Other Things I've Tried
I've tried this with varied sequence lengths from 7 timesteps to 100 time steps.
I've tried with varied number of variables in the time series. I've tried with univariate all the way to all 274 variables that the data contains.
I've tried with various reduction parameters on the nn.MSELoss module. The paper calls for sum, but I've tried both sum and mean. No difference.
The paper calls for reconstructing the sequence in reverse order (see graphic above). I have tried this method using the flipud on the original input (after training but before calculating loss). This makes no difference.
I tried making the model more complex by adding an extra LSTM layer in the encoder.
I've tried playing with the latent space. I've tried from 50% of the input number of features to 150%.
I've tried overfitting a single sequence (provided in the Data section above).
Question:
What is causing my model to predict the average and how do I fix it?

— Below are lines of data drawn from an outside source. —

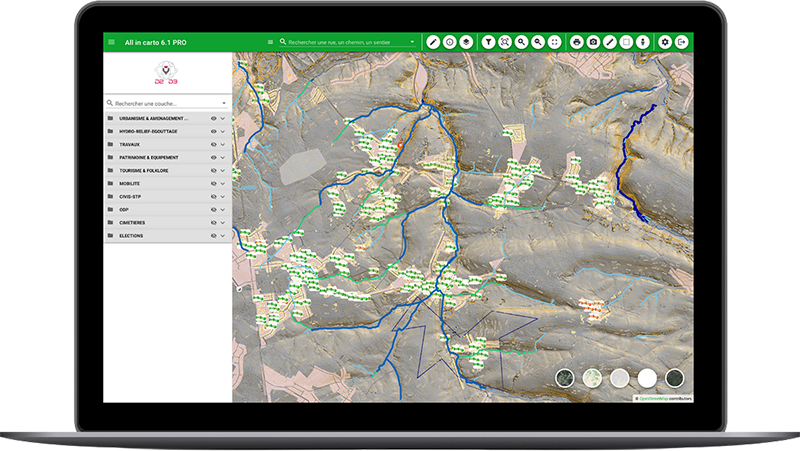Open the filter tool in toolbar
The width and height of the screenshot is (800, 451).
(489, 42)
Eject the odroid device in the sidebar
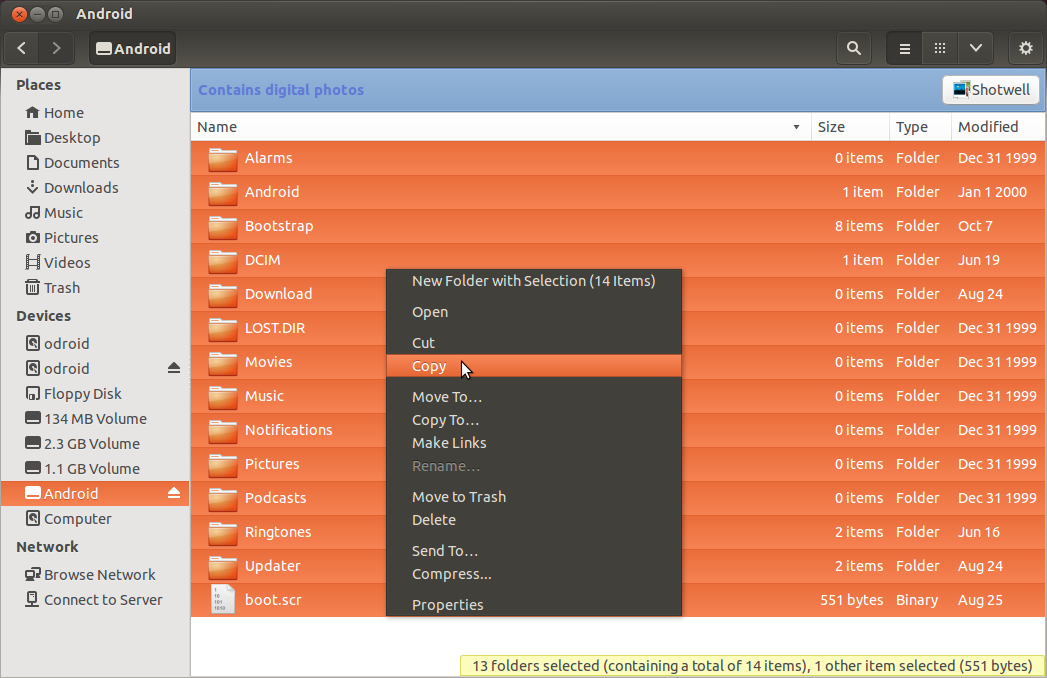 click(x=174, y=368)
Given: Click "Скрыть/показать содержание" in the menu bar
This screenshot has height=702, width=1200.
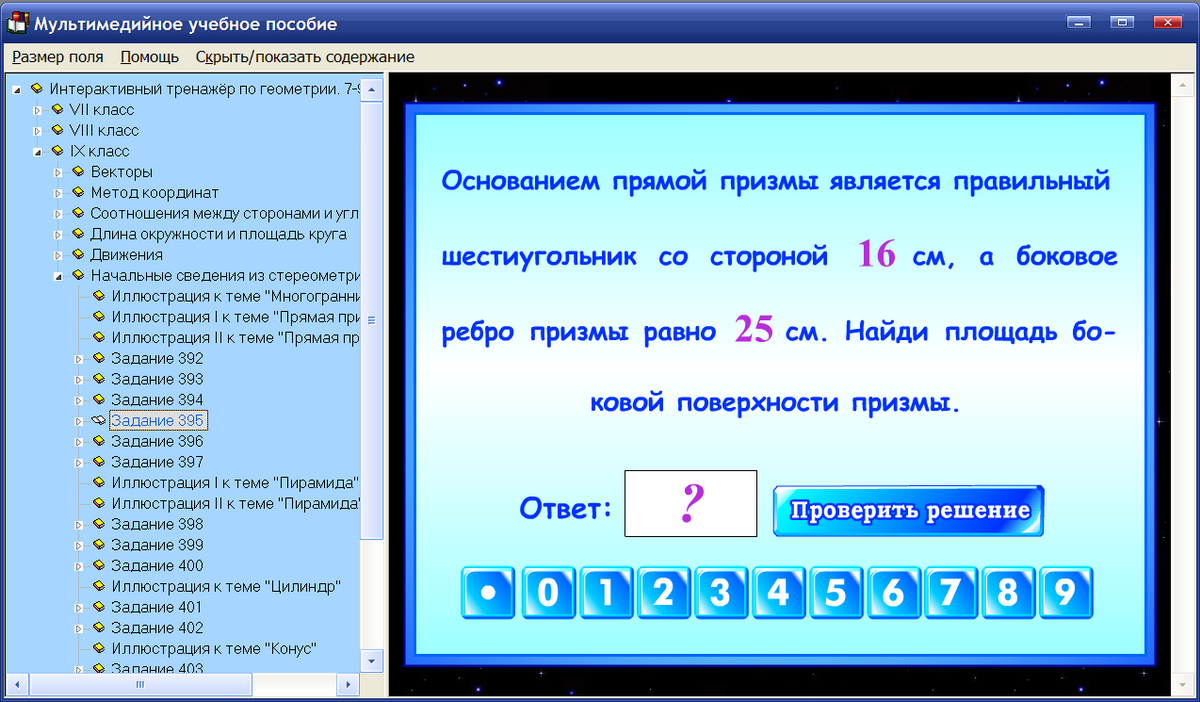Looking at the screenshot, I should click(304, 57).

Okay, after some debugging I think I know the reasons.
TLDR
You try to predict next timestep value instead of difference between current timestep and the previous one
Your hidden_features number is too small making the model unable to fit even a single sample
Analysis
Code used
Let's start with the code (model is the same):
import seaborn as sns
import matplotlib.pyplot as plt
def get_data(subtract: bool = False):
# (1, 14, 5)
input_tensor = torch.tensor(
[
[0.5122, 0.0360, 0.7027, 0.0721, 0.1892],
[0.5177, 0.0833, 0.6574, 0.1204, 0.1389],
[0.4643, 0.0364, 0.6242, 0.1576, 0.1818],
[0.4375, 0.0133, 0.5733, 0.1867, 0.2267],
[0.4838, 0.0625, 0.6042, 0.1771, 0.1562],
[0.4804, 0.0175, 0.6798, 0.1053, 0.1974],
[0.5030, 0.0445, 0.6712, 0.1438, 0.1404],
[0.4987, 0.0490, 0.6699, 0.1536, 0.1275],
[0.4898, 0.0388, 0.6704, 0.1330, 0.1579],
[0.4711, 0.0390, 0.5877, 0.1532, 0.2201],
[0.4627, 0.0484, 0.5269, 0.1882, 0.2366],
[0.5043, 0.0807, 0.6646, 0.1429, 0.1118],
[0.4852, 0.0606, 0.6364, 0.1515, 0.1515],
[0.5279, 0.0629, 0.6886, 0.1514, 0.0971],
]
).unsqueeze(0)
if subtract:
initial_values = input_tensor[:, 0, :]
input_tensor -= torch.roll(input_tensor, 1, 1)
input_tensor[:, 0, :] = initial_values
return input_tensor
if __name__ == "__main__":
torch.manual_seed(0)
HIDDEN_SIZE = 10
SUBTRACT = False
input_tensor = get_data(SUBTRACT)
model = LSTMEncoderDecoder(input_tensor.shape[-1], HIDDEN_SIZE)
optimizer = torch.optim.Adam(model.parameters())
criterion = torch.nn.MSELoss()
for i in range(1000):
outputs = model(input_tensor)
loss = criterion(outputs, input_tensor)
loss.backward()
optimizer.step()
optimizer.zero_grad()
print(f"{i}: {loss}")
if loss < 1e-4:
break
# Plotting
sns.lineplot(data=outputs.detach().numpy().squeeze())
sns.lineplot(data=input_tensor.detach().numpy().squeeze())
plt.show()
What it does:
get_data either works on the data your provided if subtract=False or (if subtract=True) it subtracts value of the previous timestep from the current timestep
Rest of the code optimizes the model until 1e-4 loss reached (so we can compare how model's capacity and it's increase helps and what happens when we use the difference of timesteps instead of timesteps)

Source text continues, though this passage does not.